NUPediaOpini
Trending

Kepemimpinan Perempuan

Oleh : Dian Rachmat N, M.Ag

Kepemimpinan Perempuan

Kepemimpinan perempuan juga dikisahkan dalam Al-Qur’an, yakni tentang Ratu Bilqis dari Saba’ yang sesungguhnya bermakna bahwa perempuan pun layak memimpin suatu bangsa, jika tidak, tak mungkin ada kisah tersebut di dalam Al-Qur’an. Walaupun demikian, terdapat dua dalil bagi orang yang menjadikannya sebagai alasan untuk melarang keterlibatan perempuan dalam bidang kepemimpinan. Alasan pertama, yaitu Surah an-Nisa’/4: 34:

اَلرِّجَالُ قَوَّامُوْنَ عَلَى النِّسَاۤءِ بِمَا فَضَّلَ اللّٰهُ بَعْضَهُمْ عَلٰى بَعْضٍ وَّبِمَآ اَنْفَقُوْا مِنْ اَمْوَالِهِمْۗ فَالصّٰلِحٰتُ قٰنِتٰتٌ حٰفِظٰتٌ لِّلْغَيْبِ بِمَا حَفِظَ اللّٰهُۗ وَالّٰتِيْ تَخَافُوْنَ نُشُوْزَهُنَّ فَعِظُوْهُنَّ وَاهْجُرُوْهُنَّ فِى الْمَضَاجِعِ وَاضْرِبُوْهُنَّۚ فَاِنْ اَطَعْنَكُمْ فَلَا تَبْغُوْا عَلَيْهِنَّ سَبِيْلًاۗ اِنَّ اللّٰهَ كَانَ عَلِيًّا كَبِيْرًا

Laki-laki (suami) itu pelindung bagi perempuan (istri), karena Allah telah melebihkan sebagian mereka (laki-laki) atas sebagian yang lain (perempuan), dan karena mereka (laki-laki) telah memberikan nafkah dari hartanya. Maka perempuan-perempuan yang saleh, adalah mereka yang taat (kepada Allah) dan menjaga diri ketika (suaminya) tidak ada, karena Allah telah menjaga (mereka). (an-Nisa’/4: 34)

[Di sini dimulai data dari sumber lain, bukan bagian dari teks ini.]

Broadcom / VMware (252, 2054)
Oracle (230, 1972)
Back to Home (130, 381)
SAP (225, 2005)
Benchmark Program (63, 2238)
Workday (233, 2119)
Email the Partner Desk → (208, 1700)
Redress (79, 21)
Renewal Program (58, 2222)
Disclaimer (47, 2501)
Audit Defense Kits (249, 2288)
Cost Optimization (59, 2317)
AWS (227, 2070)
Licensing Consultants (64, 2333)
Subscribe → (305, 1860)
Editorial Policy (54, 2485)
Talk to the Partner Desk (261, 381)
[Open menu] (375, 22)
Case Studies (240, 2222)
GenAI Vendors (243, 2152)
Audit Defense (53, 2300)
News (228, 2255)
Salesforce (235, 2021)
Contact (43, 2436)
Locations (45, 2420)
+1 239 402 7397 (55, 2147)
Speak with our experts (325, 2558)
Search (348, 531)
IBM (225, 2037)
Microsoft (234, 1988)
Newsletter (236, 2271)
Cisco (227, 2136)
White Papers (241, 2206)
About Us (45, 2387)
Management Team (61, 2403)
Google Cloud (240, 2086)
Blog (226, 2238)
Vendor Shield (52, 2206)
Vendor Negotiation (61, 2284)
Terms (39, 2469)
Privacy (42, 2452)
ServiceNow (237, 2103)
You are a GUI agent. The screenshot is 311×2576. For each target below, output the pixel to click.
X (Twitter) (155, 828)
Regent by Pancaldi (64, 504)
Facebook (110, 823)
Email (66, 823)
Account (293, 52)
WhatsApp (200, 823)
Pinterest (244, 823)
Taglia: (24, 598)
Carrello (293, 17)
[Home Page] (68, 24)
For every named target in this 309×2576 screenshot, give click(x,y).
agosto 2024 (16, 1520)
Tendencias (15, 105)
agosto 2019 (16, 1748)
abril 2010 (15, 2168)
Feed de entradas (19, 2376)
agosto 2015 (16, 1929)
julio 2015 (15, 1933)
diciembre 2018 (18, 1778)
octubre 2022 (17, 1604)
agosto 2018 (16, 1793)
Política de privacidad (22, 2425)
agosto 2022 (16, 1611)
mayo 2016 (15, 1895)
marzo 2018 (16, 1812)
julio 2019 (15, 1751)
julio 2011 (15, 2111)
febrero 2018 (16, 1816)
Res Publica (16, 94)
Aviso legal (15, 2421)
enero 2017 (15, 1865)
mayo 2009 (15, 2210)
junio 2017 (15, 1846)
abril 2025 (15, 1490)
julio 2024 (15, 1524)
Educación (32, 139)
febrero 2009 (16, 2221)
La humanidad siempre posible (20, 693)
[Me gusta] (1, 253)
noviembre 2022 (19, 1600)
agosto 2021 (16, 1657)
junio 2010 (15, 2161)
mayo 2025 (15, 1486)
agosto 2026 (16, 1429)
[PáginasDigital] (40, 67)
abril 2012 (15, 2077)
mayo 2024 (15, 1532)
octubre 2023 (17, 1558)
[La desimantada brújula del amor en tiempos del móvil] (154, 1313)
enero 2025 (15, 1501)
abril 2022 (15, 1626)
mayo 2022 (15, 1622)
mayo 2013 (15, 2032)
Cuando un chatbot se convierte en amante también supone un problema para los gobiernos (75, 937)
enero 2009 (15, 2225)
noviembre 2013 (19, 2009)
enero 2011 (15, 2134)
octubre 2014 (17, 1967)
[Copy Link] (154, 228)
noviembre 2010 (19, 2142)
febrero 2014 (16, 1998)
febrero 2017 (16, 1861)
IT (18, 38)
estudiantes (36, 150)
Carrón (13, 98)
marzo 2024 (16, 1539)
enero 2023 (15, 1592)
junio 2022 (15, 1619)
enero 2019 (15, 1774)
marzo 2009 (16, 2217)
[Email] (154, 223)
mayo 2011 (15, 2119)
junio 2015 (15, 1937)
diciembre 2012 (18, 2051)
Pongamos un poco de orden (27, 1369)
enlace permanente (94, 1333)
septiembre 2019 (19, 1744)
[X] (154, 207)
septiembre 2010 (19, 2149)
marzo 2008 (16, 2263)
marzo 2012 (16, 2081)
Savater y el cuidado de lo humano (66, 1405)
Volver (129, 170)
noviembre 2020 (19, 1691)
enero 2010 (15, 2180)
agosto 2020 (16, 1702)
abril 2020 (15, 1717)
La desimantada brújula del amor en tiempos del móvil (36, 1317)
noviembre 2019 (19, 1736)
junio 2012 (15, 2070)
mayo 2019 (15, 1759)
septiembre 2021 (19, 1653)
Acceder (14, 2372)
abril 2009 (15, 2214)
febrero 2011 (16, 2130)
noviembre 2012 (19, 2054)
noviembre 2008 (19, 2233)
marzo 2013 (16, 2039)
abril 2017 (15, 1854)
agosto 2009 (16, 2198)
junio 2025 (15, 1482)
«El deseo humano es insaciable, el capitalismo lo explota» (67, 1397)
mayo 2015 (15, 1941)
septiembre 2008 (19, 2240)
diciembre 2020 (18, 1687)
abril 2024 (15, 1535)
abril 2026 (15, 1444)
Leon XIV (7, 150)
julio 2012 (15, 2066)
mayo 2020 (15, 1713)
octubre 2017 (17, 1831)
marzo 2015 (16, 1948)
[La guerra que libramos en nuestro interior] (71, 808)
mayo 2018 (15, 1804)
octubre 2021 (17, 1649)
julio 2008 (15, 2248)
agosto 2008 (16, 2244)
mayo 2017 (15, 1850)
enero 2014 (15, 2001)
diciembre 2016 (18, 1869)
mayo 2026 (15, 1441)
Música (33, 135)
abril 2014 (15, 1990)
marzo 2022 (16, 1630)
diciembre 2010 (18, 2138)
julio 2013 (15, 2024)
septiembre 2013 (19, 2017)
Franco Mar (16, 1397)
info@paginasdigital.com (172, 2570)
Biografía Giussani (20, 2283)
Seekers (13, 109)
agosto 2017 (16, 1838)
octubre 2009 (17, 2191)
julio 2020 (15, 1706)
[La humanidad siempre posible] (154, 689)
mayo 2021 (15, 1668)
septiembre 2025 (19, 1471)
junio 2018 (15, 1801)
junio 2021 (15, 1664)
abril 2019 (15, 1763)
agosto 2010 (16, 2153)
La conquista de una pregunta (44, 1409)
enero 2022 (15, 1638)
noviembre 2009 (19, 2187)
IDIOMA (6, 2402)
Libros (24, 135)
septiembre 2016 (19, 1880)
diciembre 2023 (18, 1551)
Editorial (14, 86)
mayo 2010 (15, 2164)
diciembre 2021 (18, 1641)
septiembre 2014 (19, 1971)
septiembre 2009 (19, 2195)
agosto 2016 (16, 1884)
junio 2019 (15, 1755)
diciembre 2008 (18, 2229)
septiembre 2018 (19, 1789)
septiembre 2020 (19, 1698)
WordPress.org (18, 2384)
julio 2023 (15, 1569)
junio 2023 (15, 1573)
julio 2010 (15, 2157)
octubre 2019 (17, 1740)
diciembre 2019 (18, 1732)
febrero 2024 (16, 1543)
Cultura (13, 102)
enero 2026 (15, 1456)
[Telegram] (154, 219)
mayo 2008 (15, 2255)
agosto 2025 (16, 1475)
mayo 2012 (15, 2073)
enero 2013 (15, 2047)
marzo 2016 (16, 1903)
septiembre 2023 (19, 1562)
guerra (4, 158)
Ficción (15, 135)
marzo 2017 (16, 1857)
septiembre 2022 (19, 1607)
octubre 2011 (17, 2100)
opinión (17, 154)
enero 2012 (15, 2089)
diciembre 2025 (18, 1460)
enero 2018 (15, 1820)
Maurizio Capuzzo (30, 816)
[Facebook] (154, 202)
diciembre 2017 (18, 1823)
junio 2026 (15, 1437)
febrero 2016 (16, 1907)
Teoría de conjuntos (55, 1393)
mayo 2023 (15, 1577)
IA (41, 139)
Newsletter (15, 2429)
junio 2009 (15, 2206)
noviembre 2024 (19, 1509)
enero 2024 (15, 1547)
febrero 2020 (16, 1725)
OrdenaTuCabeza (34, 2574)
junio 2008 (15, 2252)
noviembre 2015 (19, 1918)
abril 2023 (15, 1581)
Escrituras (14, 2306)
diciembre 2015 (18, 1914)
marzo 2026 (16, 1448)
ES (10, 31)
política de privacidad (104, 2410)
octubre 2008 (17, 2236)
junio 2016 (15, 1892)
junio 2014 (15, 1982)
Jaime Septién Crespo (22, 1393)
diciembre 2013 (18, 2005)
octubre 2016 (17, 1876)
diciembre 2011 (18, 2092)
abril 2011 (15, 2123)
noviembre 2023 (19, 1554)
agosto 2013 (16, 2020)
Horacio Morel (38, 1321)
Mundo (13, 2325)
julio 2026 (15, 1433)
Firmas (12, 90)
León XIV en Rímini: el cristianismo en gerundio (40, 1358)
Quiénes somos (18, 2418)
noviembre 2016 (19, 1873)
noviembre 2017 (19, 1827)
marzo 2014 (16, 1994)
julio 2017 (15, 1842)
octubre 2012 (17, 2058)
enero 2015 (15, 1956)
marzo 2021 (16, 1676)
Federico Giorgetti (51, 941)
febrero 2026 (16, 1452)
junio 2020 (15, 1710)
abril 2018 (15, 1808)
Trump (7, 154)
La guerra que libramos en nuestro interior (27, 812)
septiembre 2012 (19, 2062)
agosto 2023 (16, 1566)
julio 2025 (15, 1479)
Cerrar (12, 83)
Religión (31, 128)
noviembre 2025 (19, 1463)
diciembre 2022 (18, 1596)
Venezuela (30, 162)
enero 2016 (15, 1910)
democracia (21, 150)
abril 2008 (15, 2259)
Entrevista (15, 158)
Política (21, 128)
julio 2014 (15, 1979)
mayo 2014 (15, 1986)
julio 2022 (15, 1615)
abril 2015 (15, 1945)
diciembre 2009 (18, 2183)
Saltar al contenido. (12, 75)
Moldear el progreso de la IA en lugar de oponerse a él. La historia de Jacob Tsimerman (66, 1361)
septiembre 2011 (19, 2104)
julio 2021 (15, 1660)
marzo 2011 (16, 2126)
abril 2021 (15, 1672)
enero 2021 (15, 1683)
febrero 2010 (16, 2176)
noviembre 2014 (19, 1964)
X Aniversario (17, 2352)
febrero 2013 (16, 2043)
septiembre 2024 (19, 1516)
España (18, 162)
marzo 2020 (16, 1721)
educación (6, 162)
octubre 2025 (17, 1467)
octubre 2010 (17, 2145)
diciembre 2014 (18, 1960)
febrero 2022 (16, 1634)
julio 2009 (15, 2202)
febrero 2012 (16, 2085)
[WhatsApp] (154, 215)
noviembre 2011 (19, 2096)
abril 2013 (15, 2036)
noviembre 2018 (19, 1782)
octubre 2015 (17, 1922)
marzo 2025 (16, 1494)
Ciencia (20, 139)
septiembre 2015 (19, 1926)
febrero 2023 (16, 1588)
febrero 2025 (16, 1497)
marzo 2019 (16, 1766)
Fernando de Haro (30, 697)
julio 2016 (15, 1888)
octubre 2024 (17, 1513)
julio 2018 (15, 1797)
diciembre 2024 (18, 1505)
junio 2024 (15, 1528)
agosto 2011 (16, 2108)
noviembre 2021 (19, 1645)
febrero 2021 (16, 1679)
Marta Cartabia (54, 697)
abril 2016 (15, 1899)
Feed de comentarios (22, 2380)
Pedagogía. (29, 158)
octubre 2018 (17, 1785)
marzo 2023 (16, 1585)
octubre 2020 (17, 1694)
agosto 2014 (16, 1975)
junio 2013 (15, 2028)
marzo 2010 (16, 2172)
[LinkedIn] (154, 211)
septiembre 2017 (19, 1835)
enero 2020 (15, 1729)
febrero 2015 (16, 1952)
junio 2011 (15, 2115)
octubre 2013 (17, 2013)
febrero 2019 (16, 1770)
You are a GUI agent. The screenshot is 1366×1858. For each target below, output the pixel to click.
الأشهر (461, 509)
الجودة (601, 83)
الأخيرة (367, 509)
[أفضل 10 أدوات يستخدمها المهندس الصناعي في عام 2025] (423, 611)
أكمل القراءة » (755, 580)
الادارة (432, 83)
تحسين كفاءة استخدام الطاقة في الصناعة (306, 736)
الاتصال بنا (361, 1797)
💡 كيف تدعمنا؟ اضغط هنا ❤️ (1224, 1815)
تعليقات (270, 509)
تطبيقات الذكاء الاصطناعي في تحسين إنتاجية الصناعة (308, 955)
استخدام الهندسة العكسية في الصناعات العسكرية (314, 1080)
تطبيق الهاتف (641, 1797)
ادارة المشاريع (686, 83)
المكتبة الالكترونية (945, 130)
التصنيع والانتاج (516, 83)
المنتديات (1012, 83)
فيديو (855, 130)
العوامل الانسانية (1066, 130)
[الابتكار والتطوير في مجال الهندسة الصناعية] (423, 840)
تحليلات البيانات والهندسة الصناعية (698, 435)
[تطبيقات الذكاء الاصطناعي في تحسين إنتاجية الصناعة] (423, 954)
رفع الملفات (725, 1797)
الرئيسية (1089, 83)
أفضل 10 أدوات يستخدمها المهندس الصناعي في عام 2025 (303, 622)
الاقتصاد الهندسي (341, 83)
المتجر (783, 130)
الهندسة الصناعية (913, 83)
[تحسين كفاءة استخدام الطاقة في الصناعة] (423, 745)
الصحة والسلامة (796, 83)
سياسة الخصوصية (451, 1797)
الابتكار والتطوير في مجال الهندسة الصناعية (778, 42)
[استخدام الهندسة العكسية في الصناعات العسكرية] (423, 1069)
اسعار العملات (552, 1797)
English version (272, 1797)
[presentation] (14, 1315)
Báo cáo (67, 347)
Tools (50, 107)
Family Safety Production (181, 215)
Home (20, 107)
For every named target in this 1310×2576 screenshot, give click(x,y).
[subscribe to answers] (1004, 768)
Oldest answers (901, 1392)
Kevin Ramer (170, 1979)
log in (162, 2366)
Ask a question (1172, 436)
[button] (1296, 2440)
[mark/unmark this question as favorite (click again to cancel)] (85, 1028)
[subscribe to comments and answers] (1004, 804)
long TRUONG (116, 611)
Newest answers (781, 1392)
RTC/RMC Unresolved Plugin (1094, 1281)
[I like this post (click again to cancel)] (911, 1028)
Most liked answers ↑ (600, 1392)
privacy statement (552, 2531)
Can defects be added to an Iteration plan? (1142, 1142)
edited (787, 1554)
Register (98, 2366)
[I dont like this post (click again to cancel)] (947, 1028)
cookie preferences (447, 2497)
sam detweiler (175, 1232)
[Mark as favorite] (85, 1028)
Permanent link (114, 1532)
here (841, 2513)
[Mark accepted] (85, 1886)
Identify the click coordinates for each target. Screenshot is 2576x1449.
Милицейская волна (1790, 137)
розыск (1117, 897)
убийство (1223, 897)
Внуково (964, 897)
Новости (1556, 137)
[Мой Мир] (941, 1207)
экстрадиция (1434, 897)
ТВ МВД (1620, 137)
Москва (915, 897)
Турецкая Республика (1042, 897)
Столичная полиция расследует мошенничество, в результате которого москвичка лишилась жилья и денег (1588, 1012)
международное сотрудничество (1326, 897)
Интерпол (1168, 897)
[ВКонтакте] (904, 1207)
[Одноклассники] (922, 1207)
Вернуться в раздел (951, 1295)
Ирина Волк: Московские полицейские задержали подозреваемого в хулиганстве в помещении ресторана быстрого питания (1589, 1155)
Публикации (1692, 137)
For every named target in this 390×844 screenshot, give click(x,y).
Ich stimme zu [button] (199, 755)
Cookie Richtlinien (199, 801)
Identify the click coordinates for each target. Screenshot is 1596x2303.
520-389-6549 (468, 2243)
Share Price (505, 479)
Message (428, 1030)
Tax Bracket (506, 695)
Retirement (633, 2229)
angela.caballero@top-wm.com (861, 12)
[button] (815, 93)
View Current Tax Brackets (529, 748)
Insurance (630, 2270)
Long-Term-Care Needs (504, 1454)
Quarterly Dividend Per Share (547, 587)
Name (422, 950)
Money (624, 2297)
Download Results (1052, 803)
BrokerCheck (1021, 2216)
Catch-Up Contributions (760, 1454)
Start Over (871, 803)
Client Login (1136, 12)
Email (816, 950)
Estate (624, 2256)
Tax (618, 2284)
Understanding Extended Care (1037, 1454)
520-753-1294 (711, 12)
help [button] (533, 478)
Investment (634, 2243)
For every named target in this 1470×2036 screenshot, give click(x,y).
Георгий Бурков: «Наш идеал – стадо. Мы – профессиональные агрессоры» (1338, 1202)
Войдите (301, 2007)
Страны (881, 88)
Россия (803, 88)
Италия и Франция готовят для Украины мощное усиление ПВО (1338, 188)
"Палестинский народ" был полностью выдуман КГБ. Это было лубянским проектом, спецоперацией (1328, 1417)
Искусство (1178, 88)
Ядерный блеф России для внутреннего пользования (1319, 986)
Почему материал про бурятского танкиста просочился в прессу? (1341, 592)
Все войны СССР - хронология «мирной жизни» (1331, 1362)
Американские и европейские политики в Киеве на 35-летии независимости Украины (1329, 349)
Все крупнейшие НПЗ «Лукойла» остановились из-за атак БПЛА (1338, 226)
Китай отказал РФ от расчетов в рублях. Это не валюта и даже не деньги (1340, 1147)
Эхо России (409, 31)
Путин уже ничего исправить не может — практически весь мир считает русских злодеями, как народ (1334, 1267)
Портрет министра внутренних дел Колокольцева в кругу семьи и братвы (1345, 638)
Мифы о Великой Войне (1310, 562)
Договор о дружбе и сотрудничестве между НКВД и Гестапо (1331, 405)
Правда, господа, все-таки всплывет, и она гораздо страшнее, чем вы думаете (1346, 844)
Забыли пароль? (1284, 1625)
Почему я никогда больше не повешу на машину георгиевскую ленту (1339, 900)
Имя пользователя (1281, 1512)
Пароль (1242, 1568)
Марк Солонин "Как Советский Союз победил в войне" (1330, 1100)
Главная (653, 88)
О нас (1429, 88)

Maka ketika ada pertanyaan begini  “bisa tidak surat an-Nisa ayat 34, yang dikenal sebagai ayat kepemimpinan langsung dimaknai tidak semua laki laki menjadi Qawwam atas istrinya?” Dengan alasan bahwa setiap “lafad aam” pasti ada pengecualiannya? Saya menjawab, ya bisa saja. Hanya makna awalnya adalah ‘setiap laki laki menjadi Qawwam’ kecuali ada alasan lain. Inilah teori takhshis atau teori pengecualian.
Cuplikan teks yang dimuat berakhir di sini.